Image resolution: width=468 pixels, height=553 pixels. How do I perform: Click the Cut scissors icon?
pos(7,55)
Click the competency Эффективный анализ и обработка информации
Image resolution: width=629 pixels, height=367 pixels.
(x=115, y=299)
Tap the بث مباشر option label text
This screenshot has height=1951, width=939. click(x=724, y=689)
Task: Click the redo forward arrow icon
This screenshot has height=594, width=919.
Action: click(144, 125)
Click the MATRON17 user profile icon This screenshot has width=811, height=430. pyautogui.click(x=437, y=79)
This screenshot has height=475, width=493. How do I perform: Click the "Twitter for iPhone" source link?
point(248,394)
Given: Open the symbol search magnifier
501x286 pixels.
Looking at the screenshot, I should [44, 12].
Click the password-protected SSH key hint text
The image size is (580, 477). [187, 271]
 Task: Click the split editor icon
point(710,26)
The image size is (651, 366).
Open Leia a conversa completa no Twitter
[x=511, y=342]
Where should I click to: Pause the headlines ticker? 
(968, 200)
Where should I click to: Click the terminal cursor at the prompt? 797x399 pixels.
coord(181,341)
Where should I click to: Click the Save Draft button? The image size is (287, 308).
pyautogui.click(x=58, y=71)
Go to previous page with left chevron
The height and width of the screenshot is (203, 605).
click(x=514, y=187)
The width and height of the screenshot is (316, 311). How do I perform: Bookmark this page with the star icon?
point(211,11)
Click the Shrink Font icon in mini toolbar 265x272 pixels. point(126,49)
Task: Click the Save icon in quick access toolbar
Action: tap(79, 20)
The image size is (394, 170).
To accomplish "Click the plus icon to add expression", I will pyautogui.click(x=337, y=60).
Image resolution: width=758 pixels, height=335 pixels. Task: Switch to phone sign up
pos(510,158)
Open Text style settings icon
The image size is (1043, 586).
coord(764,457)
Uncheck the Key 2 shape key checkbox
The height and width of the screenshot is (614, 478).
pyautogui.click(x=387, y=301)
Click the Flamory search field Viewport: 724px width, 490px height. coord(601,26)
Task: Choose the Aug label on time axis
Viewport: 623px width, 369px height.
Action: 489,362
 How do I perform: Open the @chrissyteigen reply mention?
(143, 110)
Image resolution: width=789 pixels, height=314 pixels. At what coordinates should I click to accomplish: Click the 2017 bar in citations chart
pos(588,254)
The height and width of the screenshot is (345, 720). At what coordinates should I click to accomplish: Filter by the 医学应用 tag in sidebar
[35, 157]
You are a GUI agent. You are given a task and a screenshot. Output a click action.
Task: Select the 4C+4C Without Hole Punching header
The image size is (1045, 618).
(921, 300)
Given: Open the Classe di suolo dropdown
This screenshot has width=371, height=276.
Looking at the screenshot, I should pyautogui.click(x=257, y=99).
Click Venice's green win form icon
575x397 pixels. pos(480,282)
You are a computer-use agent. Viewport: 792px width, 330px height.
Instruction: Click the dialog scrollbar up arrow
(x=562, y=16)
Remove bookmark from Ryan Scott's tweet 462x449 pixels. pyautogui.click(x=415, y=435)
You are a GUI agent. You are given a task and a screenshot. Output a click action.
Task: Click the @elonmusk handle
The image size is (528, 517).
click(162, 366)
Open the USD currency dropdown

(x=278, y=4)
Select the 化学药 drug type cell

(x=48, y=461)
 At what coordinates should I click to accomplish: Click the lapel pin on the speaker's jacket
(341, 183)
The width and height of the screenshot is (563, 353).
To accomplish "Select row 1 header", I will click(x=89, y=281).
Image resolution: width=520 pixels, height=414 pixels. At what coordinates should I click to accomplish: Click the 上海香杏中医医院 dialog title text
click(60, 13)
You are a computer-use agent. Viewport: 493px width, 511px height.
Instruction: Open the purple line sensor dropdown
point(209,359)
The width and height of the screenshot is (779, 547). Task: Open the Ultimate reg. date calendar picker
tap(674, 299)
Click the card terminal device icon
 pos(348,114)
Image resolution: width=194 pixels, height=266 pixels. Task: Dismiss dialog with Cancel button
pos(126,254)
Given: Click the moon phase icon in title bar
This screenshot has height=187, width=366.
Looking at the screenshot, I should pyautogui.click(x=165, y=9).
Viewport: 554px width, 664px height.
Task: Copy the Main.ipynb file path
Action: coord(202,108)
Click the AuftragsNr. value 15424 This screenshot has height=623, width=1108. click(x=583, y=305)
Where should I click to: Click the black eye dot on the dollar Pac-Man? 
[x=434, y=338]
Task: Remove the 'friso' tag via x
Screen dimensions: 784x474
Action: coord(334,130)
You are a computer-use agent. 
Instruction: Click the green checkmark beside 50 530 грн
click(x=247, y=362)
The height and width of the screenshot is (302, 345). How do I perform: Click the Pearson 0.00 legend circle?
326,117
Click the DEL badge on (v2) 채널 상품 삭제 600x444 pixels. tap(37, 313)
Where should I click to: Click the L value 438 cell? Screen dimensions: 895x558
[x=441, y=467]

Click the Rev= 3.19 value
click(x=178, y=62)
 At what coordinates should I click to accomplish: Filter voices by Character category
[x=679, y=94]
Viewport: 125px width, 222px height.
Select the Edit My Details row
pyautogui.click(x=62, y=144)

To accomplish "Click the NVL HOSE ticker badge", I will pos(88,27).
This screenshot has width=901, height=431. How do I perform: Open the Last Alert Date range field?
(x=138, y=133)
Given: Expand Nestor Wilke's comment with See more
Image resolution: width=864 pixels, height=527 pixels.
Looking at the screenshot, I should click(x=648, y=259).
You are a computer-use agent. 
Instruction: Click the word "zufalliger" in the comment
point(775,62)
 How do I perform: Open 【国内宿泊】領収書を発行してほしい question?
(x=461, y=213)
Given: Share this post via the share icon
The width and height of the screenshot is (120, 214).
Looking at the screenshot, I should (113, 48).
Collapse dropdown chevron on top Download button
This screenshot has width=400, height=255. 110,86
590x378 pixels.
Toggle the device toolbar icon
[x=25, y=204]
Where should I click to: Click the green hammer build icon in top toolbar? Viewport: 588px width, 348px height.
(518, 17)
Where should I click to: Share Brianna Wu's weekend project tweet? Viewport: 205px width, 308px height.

**TASK REQUIREMENTS:** Above are some records; copy exactly the lines from the one with "Instruction: Click the green" through the one with "Given: Share this post via the share icon", both included, and no others.

**ANSWER FOR THE TASK:**
Instruction: Click the green checkmark beside 50 530 грн
click(x=247, y=362)
The height and width of the screenshot is (302, 345). How do I perform: Click the Pearson 0.00 legend circle?
326,117
Click the DEL badge on (v2) 채널 상품 삭제 600x444 pixels. tap(37, 313)
Where should I click to: Click the L value 438 cell? Screen dimensions: 895x558
[x=441, y=467]

Click the Rev= 3.19 value
click(x=178, y=62)
 At what coordinates should I click to accomplish: Filter voices by Character category
[x=679, y=94]
Viewport: 125px width, 222px height.
Select the Edit My Details row
pyautogui.click(x=62, y=144)

To accomplish "Click the NVL HOSE ticker badge", I will pos(88,27).
This screenshot has width=901, height=431. How do I perform: Open the Last Alert Date range field?
(x=138, y=133)
Given: Expand Nestor Wilke's comment with See more
Image resolution: width=864 pixels, height=527 pixels.
Looking at the screenshot, I should click(x=648, y=259).
You are a computer-use agent. 
Instruction: Click the word "zufalliger" in the comment
point(775,62)
 How do I perform: Open 【国内宿泊】領収書を発行してほしい question?
(x=461, y=213)
Given: Share this post via the share icon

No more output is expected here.